→ **Objective**
Copy the passage from the article on North Korea's missile launches that runs between "North Korea launched" and "invasion against it.", inclusive.

NK Fires Four Missiles into the Sea

North Korea launched four ballistic missiles towards the Sea of Japan on Monday morning. Three of them fell into Japan's exclusive economic zone (EEZ) after flying some 1,000km (620 miles), in what PM Shinzo Abe called a "new stage of threat". The type of missile is unclear but the North is banned from any missile or nuclear tests by the UN.

State Department acting spokesperson Mark Toner said in a statement: "The United States strongly condemns the DPRK's ballistic missile launches tonight, which violate UN Security Council Resolutions explicitly prohibiting North Korea's launches using ballistic missile technology." Last Friday, Pyongyang had threatened to fire missiles in response to the Foal Eagle military exercises under way between South Korea and the US. The North sees the annual drills as preparation for an invasion against it.

Monday's launches were just the latest in a long series of tests of North Korean missile technology, which experts say is likely to be improving with successive tests. North Korea has repeatedly said its space programme is peaceful but it is believed to be developing an intercontinental ballistic missile that could strike the US. However, most experts believe the North is still some time away from being able to miniaturise nuclear warheads so they could fit on to a missile. This latest launch is the first test-firing since Donald Trump became US president; it was condemned by the UN, the US, South Korea, Japan, and perhaps surprisingly China. It has seen the deployment of THAAD in South Korea step up a gear (see below).

→ **Dataset**
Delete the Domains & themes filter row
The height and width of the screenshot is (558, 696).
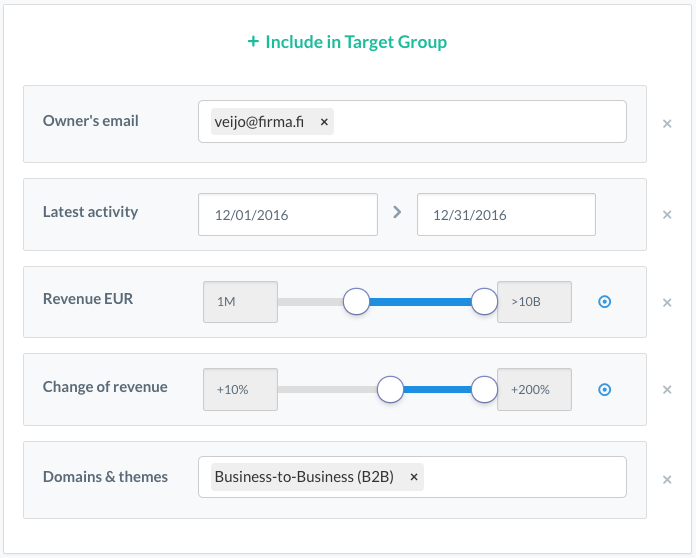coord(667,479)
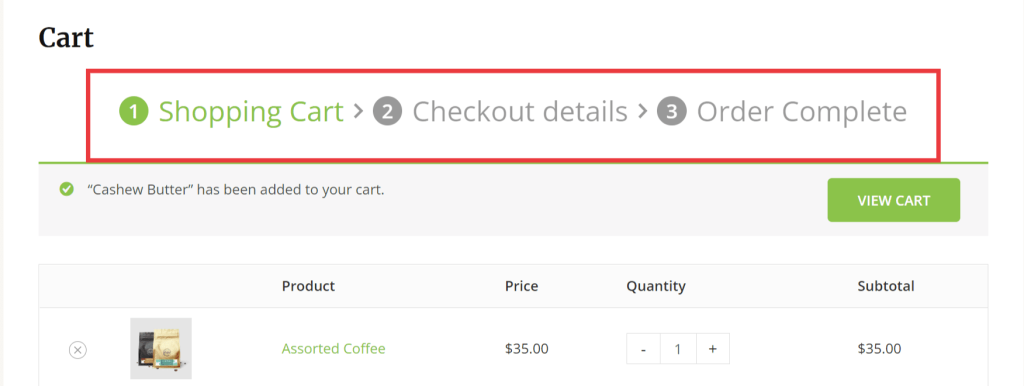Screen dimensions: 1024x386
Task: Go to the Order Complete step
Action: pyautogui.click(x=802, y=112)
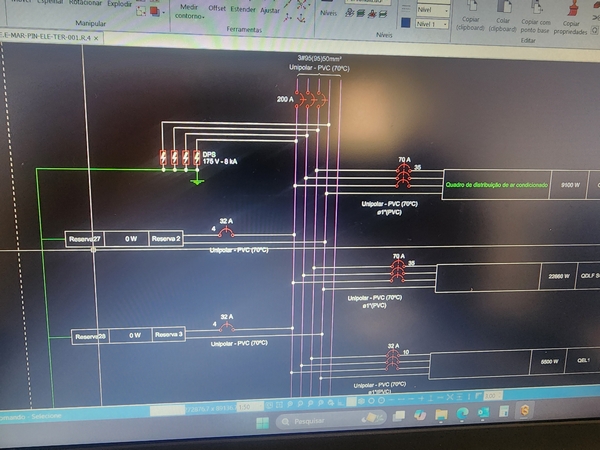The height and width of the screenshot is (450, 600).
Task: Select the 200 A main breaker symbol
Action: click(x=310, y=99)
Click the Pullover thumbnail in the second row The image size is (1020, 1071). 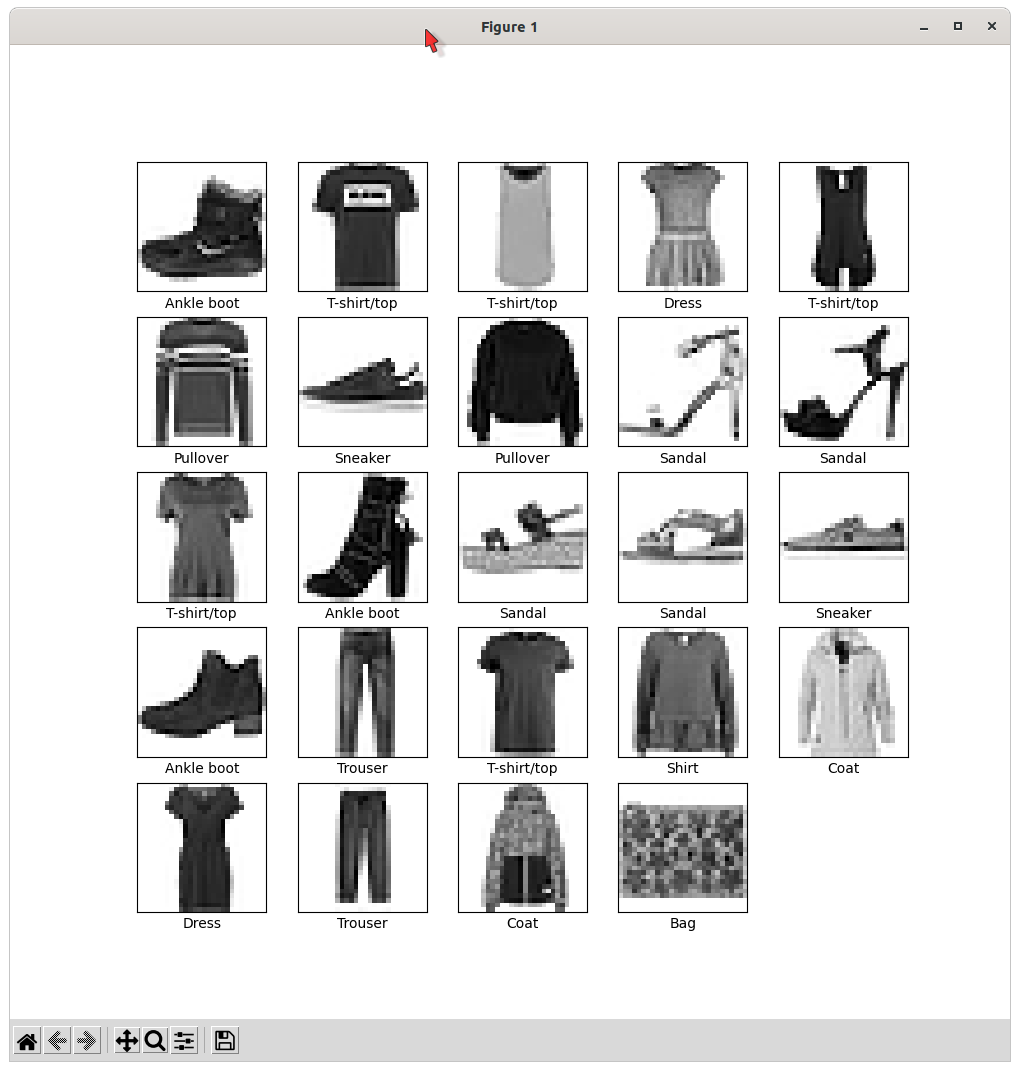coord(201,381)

* * *

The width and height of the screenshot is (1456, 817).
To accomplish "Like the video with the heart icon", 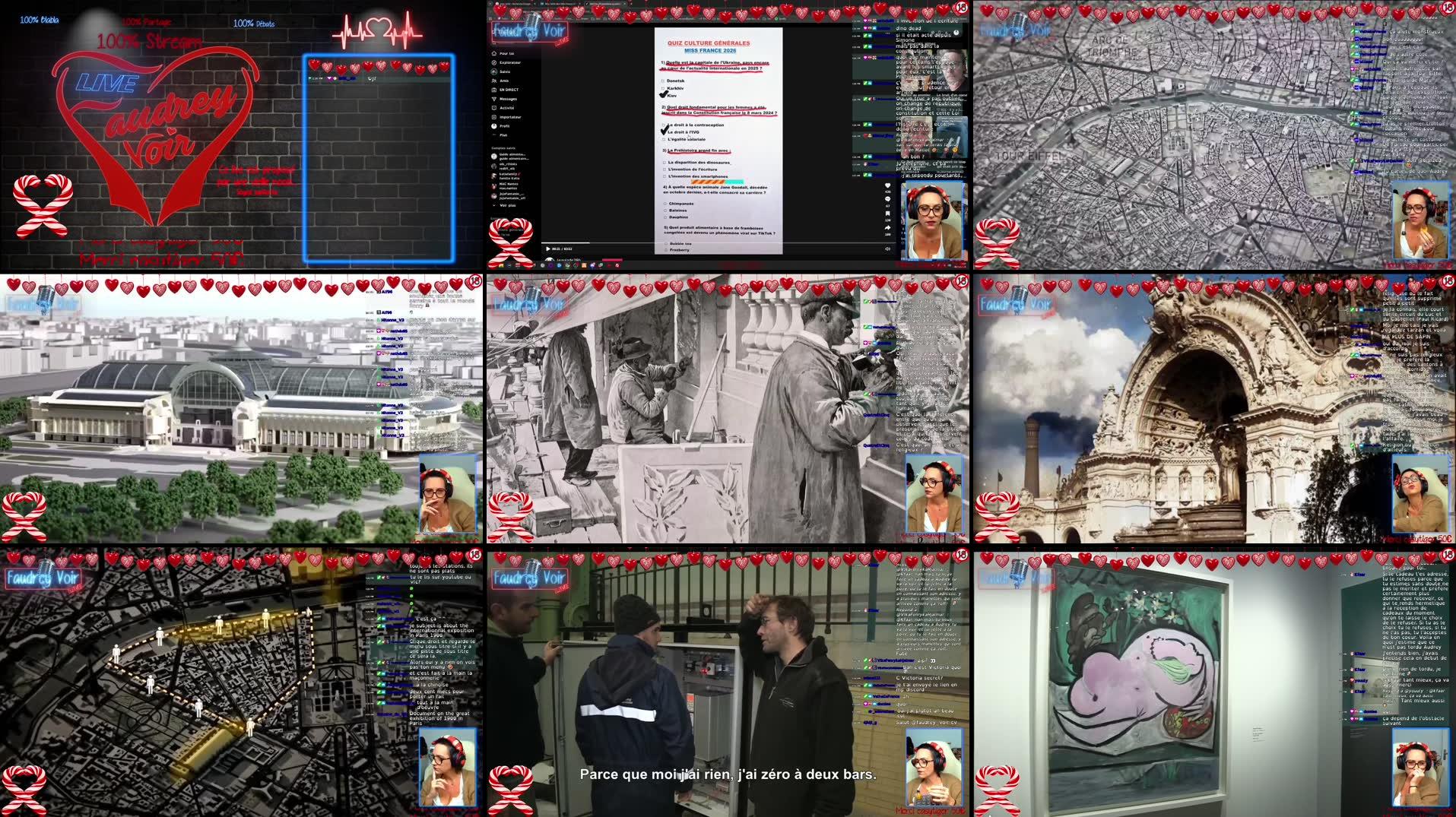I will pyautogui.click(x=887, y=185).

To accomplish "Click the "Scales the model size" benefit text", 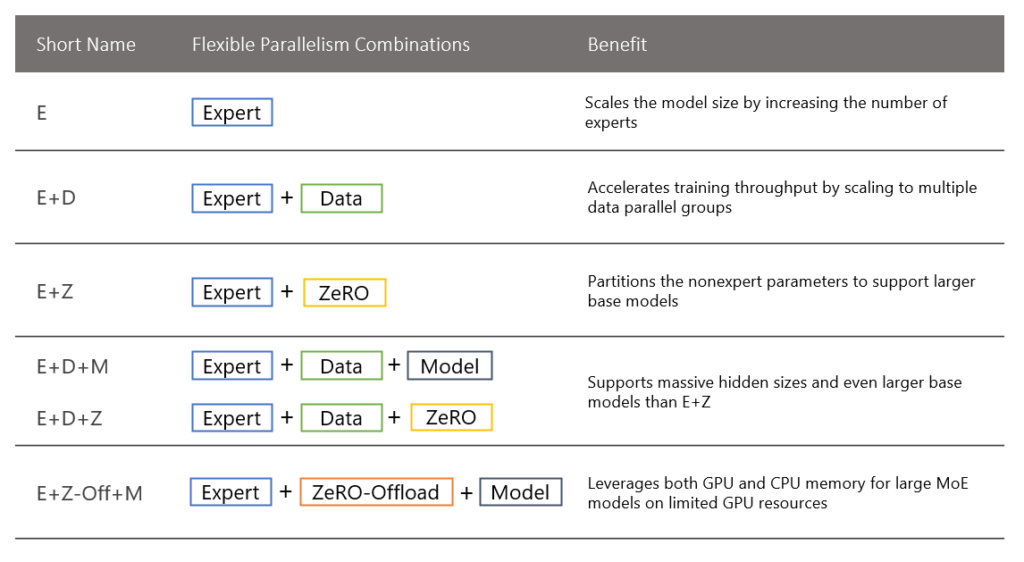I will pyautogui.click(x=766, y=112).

...

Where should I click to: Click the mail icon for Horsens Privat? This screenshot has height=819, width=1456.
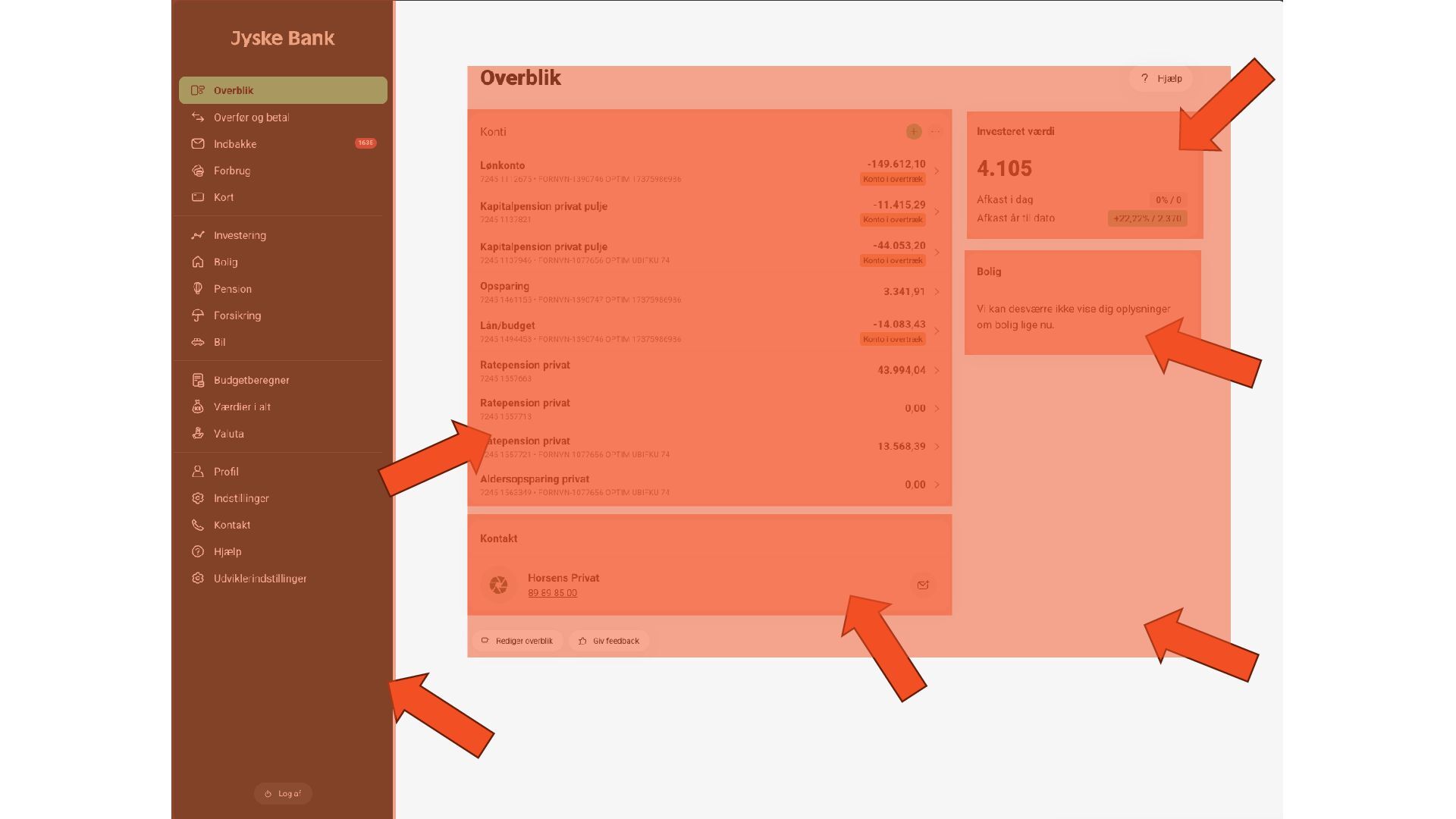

→ **Answer to this exercise**
North Korea launched four ballistic missiles towards the Sea of Japan on Monday morning. Three of them fell into Japan's exclusive economic zone (EEZ) after flying some 1,000km (620 miles), in what PM Shinzo Abe called a "new stage of threat". The type of missile is unclear but the North is banned from any missile or nuclear tests by the UN.

State Department acting spokesperson Mark Toner said in a statement: "The United States strongly condemns the DPRK's ballistic missile launches tonight, which violate UN Security Council Resolutions explicitly prohibiting North Korea's launches using ballistic missile technology." Last Friday, Pyongyang had threatened to fire missiles in response to the Foal Eagle military exercises under way between South Korea and the US. The North sees the annual drills as preparation for an invasion against it.